私たちも研究したことをみんなに伝えなくちゃいけない


このように考えて、保護者も参加できる学習発表会で劇を披露しようと決めました。


劇の制作に時間はかかりましたが、子どもたちは教師の支援を活用しながら、劇を3部構成にしていきました。


第1部 世界中の熱帯雨林で危機に瀕している動物たち


第2部 熱帯雨林が減少している理由


第3部 世界を救う未来の私達


第1部は、マナティーを含め、森に火をつけられて、追いやられていく動物たちの姿を描き出します。


おそらく、南米のエクアドルの民話「ハチドリのひとしずく」を読み聞かせしたことに子どもたちは影響を受けているように思います。


森林を焼き尽くす大火を前にして、小さなハチドリは自分にできる精一杯のこととして、一滴ずつ水を垂らしていくお話です。


子どもたちは、自分自身をハチドリと重ね合わせているのかもしれません。


第2部は、子どもたちが一生懸命調べたことを伝える内容でした。


こちらはやはり、自分自身で調べたことを自分なりの表現で伝えたいという気持ちに溢れていました。


パーム油のこと、放牧のこと、そして大豆のこと。


世界中の熱帯雨林が恐ろしいスピードで減り続けていることも、子どもたちは体を精一杯動かして表現していました。


そして第3部の内容に私自身も驚きました。


ある男の子が減り続ける熱帯雨林のことを知り、博士になって世界を救おうとするという内容なのです。

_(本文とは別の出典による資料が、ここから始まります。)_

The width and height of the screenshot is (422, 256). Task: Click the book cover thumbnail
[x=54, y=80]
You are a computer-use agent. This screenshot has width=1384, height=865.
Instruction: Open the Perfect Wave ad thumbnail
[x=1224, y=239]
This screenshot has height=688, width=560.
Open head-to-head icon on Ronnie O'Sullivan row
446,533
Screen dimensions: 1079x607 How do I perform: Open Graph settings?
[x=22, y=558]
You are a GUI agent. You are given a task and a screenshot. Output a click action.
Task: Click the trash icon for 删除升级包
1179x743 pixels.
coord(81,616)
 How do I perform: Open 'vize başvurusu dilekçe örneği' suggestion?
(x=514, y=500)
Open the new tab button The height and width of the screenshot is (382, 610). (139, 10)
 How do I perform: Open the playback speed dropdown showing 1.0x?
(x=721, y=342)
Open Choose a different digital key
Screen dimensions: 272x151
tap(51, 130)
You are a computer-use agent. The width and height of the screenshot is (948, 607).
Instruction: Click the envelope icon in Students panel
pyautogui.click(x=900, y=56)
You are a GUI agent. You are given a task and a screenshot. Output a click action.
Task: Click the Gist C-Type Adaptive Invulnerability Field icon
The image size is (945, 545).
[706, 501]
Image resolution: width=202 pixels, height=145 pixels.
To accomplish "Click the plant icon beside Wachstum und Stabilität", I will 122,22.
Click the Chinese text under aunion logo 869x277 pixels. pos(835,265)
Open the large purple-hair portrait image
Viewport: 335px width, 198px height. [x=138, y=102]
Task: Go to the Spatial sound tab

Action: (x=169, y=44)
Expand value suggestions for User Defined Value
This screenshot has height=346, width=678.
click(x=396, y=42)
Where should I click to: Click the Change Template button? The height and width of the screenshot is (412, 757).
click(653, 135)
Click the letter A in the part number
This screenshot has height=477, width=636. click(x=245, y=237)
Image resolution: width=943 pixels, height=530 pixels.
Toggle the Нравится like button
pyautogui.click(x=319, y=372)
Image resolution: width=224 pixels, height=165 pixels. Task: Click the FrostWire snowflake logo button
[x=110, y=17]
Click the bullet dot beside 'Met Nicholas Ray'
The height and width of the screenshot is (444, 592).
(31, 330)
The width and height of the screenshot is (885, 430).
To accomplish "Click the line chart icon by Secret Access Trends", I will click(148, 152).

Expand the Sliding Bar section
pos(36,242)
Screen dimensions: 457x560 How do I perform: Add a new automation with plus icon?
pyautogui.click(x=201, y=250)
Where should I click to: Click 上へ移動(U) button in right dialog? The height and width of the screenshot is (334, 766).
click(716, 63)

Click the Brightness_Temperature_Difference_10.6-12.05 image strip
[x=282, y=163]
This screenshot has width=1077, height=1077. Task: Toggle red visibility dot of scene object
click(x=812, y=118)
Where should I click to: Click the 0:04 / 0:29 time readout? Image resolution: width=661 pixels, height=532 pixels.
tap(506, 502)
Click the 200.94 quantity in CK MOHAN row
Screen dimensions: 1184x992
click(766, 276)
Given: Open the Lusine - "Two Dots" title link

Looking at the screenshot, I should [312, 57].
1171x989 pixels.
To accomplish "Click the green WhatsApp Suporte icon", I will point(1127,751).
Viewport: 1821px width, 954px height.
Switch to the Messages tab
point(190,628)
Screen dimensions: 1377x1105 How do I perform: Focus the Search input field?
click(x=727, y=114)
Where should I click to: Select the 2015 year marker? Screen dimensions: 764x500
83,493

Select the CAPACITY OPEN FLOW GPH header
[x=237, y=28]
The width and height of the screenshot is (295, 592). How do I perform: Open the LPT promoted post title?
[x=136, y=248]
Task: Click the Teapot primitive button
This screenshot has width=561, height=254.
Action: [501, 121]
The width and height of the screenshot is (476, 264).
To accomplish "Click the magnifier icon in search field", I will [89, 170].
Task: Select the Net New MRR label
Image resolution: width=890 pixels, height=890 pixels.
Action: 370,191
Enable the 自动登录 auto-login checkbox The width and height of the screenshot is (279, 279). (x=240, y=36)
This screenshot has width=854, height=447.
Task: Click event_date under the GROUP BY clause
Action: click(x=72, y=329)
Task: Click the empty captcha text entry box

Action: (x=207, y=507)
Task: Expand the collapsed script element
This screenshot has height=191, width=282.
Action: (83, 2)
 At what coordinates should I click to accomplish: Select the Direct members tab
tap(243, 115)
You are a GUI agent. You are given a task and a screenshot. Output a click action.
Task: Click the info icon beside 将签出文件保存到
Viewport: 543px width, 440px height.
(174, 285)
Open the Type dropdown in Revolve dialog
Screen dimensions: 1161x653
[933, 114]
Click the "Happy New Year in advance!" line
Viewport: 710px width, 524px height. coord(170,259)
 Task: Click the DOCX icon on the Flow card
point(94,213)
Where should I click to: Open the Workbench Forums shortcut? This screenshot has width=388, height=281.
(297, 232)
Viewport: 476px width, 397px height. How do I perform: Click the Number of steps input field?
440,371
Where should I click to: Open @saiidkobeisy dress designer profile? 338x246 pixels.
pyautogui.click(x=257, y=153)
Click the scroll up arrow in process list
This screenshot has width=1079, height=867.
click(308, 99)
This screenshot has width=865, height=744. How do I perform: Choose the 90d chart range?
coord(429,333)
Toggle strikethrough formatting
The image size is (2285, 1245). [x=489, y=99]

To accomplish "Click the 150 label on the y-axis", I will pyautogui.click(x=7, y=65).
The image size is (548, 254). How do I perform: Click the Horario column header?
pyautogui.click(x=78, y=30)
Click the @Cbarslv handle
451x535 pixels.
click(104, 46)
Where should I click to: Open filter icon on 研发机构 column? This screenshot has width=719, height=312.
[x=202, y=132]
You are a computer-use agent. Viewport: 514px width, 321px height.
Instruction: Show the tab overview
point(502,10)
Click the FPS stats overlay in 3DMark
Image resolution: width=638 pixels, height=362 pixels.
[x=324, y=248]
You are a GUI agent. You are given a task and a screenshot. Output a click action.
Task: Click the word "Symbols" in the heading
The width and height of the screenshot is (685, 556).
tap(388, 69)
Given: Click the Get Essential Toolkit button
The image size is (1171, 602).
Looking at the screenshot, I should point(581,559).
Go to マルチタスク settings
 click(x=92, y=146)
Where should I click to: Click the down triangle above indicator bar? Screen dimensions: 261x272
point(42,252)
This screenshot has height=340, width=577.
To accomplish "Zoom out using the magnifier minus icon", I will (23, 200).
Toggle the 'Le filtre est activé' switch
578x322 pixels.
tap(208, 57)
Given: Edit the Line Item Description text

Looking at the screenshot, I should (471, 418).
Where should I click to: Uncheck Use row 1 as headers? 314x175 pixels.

そして小さな博士が、「知ること・伝えること」で仲間を広げ、みんなで問題に立ち向かっていく内容でした。


小さな男の子が菊池博士からいろいろなことを教えてもらい、大きくなって博士になって、たくさんの人に協力を求めていくような内容です。


この男の子は熱帯雨林がみるみる少なくなっている現状をクラス全体に説明した男の子でした。


彼はきっと、自分の将来の姿と重ねていたのだと思います。


この第3部の台本を読んだとき、子どもたちは教師の想像を軽々と超えていくなあと、とても嬉しい気持ちになりました。


子どもたちはとうに具体的な未来を描き出すために動き始めていたのです。


子どもたちは、伝えるか伝えまいかに悩む教師を一瞬で追い越し、軽快に先へ進もうとしています。



さて、一人の大人として自分は何ができるのでしょうか。


劇は、たくさんの子どもたちと保護者から多くの拍手をもらい、終わりました。


このとき3月。


3年生最後の学習にふさわしい内容になりました。


劇を見たたくさんの人から、模造紙に貼りきれないほどのファンレターをもらいました。



マナティー研究所設立へ


私自身にとっても、この学習での経験が、マナティー研究所の設立に携わる一つのきっかけになっていることは間違いありません。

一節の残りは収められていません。